[Stored data entries]
# # # # # # #

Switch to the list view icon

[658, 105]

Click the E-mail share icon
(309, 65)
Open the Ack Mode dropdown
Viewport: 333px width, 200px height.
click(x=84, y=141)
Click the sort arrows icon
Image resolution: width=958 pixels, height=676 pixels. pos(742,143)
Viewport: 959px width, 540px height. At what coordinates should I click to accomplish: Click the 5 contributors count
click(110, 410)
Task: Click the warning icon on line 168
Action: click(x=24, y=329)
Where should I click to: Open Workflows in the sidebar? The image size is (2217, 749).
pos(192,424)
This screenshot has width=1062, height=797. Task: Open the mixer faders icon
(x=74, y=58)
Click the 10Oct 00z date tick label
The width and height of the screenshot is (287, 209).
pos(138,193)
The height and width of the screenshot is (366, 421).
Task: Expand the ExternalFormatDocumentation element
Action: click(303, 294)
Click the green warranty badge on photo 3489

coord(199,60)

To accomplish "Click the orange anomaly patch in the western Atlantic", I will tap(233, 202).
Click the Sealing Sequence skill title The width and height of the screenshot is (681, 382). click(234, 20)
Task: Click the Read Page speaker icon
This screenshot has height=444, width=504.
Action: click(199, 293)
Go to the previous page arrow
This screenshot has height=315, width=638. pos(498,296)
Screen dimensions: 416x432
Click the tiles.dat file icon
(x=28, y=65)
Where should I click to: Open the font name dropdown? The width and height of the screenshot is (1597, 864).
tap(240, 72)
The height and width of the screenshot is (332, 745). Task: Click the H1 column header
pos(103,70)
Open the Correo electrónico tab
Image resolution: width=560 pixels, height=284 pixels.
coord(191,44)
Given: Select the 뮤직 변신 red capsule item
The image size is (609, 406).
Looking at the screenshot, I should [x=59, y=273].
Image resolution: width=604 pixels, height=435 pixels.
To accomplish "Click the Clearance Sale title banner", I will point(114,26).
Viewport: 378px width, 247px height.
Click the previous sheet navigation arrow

# # # # # # #

*Exercise aim:* In your response, give all the records again with nothing altered.

*Answer box:*
Switch to the list view icon

[658, 105]

Click the E-mail share icon
(309, 65)
Open the Ack Mode dropdown
Viewport: 333px width, 200px height.
click(x=84, y=141)
Click the sort arrows icon
Image resolution: width=958 pixels, height=676 pixels. pos(742,143)
Viewport: 959px width, 540px height. At what coordinates should I click to accomplish: Click the 5 contributors count
click(110, 410)
Task: Click the warning icon on line 168
Action: click(x=24, y=329)
Where should I click to: Open Workflows in the sidebar? The image size is (2217, 749).
pos(192,424)
This screenshot has width=1062, height=797. Task: Open the mixer faders icon
(x=74, y=58)
Click the 10Oct 00z date tick label
The width and height of the screenshot is (287, 209).
pos(138,193)
The height and width of the screenshot is (366, 421).
Task: Expand the ExternalFormatDocumentation element
Action: click(303, 294)
Click the green warranty badge on photo 3489

coord(199,60)

To accomplish "Click the orange anomaly patch in the western Atlantic", I will tap(233, 202).
Click the Sealing Sequence skill title The width and height of the screenshot is (681, 382). click(234, 20)
Task: Click the Read Page speaker icon
This screenshot has height=444, width=504.
Action: click(199, 293)
Go to the previous page arrow
This screenshot has height=315, width=638. pos(498,296)
Screen dimensions: 416x432
Click the tiles.dat file icon
(x=28, y=65)
Where should I click to: Open the font name dropdown? The width and height of the screenshot is (1597, 864).
tap(240, 72)
The height and width of the screenshot is (332, 745). Task: Click the H1 column header
pos(103,70)
Open the Correo electrónico tab
Image resolution: width=560 pixels, height=284 pixels.
coord(191,44)
Given: Select the 뮤직 변신 red capsule item
The image size is (609, 406).
Looking at the screenshot, I should [x=59, y=273].
Image resolution: width=604 pixels, height=435 pixels.
To accomplish "Click the Clearance Sale title banner", I will point(114,26).
Viewport: 378px width, 247px height.
Click the previous sheet navigation arrow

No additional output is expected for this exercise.